### Kutipan Terpilih

▶

Liputan6.com, Jakarta - PT Newmont Nusa Tenggara (PTNNT) telah menyampaikan pemberitahuan kepada pemerintah dan karyawan bahwa perusahaan sedang dalam keadaan kahar (force majeure) sesuai kontrak karya.
Hal itu seiring dengan penerapan larangan ekspor yang membuat perusahaan tidak dapat melakukan kegiatan produksi. Akibatnya 80% dari 4.000 karyawan Freeport dirumahkan mulai hari ini.
Ketua Serikat Pekerja Nasional (SPN) PTNNT Nasruddin mengancam bakal menuntut ganti rugi dari pemerintah jika dipecat gara-gara Newmont menutup seluruh kegiatan operasional di tambang Batu Hijau, Nusa Tenggara Barat (NTB) secara permanen.
Pasalnya, terganggunya kegiatan operasional perusahaan tambang asal Amerika Serikat (AS) tersebut disebabkan ketentuan ekspor yang dirilis yaitu penerapan bea keluar dan larangan ekspor yang diberlakukan pada Januari 2014. Menurut dia, kebijakan-kebijakan pemerintah tersebut telah memberatkan kinerja perusahaan.
Apakah benar berhenti kegiatan operasional tambang Newmont 100% disebabkan pemerintah?
Direktur Eksekutif Indonesian Resourcess Studies (IRESS) Marwan Batubara menuturkan penghentian kegiatan produksi di tambang Batu Hijau bukan sepenuhnya kesalahan pemerintah. Marwan mengakui memang ada keterlambatan pemerintah dalam menerbitkan Peraturan Pemerintah dan Peraturan Menteri sebagai pendukung pelaksanaan Undang-undang (UU) Nomor 4 Tahun 2009.
Advertisement
"Namun, itu kan sudah dikoreksi dengan masih diperbolehkannya ekspor mineral meski dengan bea keluar tinggi. Itu menunjukkan pemerintah mengakui kesalahannya," kata Marwan saat dihubungi Liputan6.com, Jumat (6/6/2014).

◀

### Materi yang Disediakan
▶

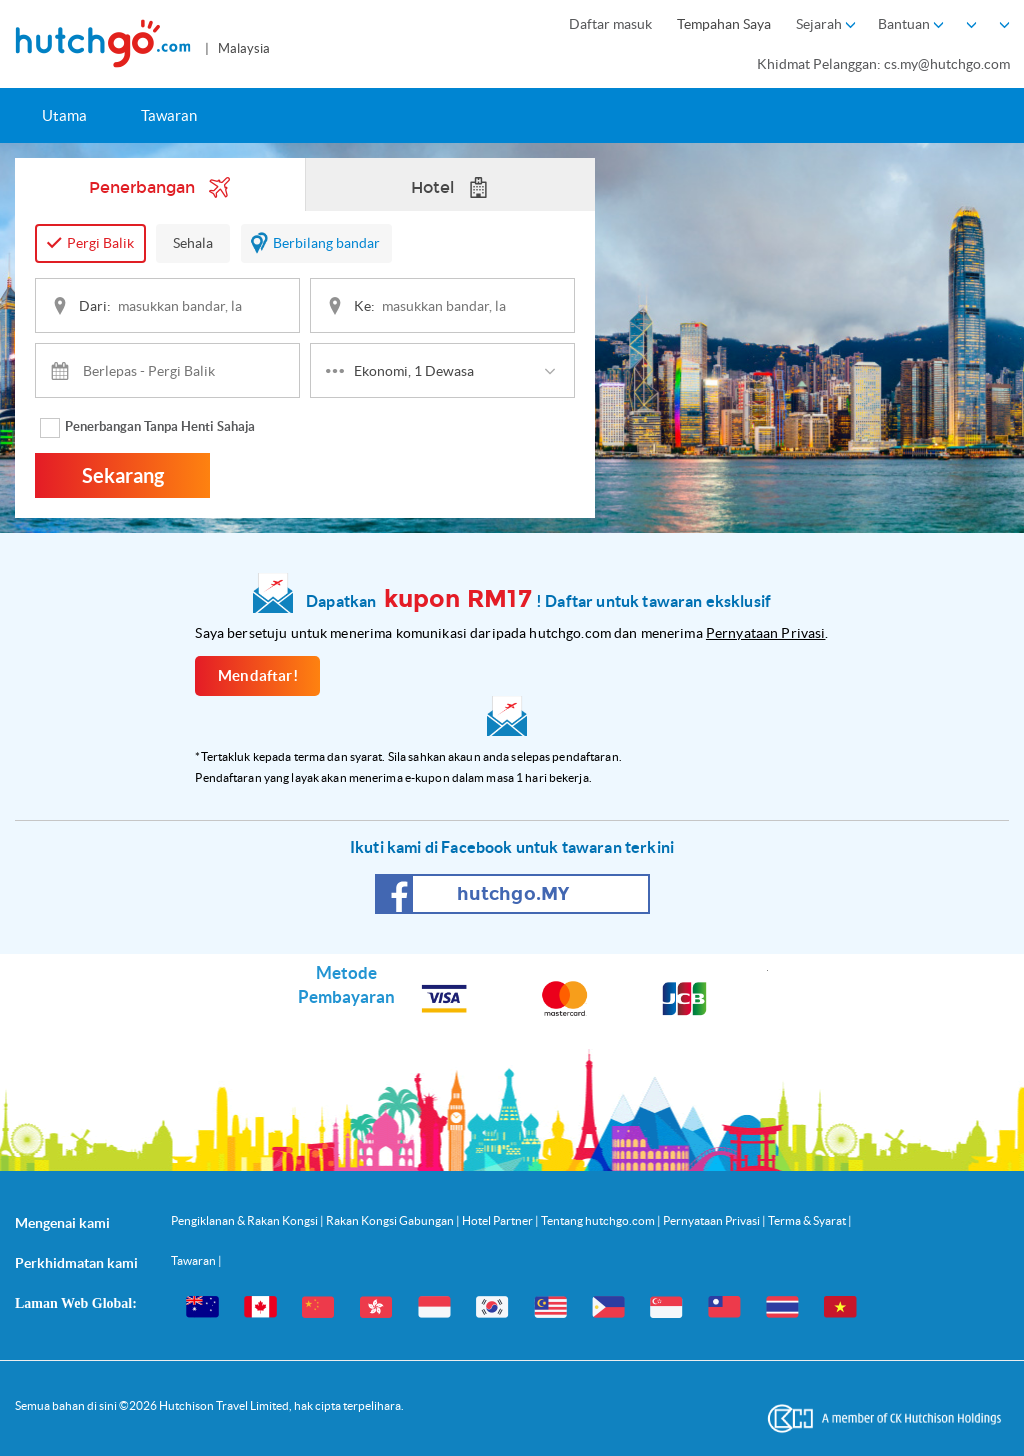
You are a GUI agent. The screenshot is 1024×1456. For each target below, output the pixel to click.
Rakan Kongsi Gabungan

◀

### Petunjuk
A – Jawablah pertanyaan berikut berdasarkan berita tentang Newmont.
(i) Siapa Ketua Serikat Pekerja Nasional (SPN) PTNNT?
(ii) Di provinsi mana tambang Batu Hijau berada?
(iii) Kapan bea keluar dan larangan ekspor mulai diberlakukan?
B – Ketik ulang bagian berita tentang Newmont, mulai dari "Apakah benar berhenti" sampai "4 Tahun 2009.", tanpa mengubah satu huruf pun.

### Jawaban Tiap Tugas
A –
(i) Nasruddin
(ii) Nusa Tenggara Barat (NTB)
(iii) Januari 2014

B –
Apakah benar berhenti kegiatan operasional tambang Newmont 100% disebabkan pemerintah?
Direktur Eksekutif Indonesian Resourcess Studies (IRESS) Marwan Batubara menuturkan penghentian kegiatan produksi di tambang Batu Hijau bukan sepenuhnya kesalahan pemerintah. Marwan mengakui memang ada keterlambatan pemerintah dalam menerbitkan Peraturan Pemerintah dan Peraturan Menteri sebagai pendukung pelaksanaan Undang-undang (UU) Nomor 4 Tahun 2009.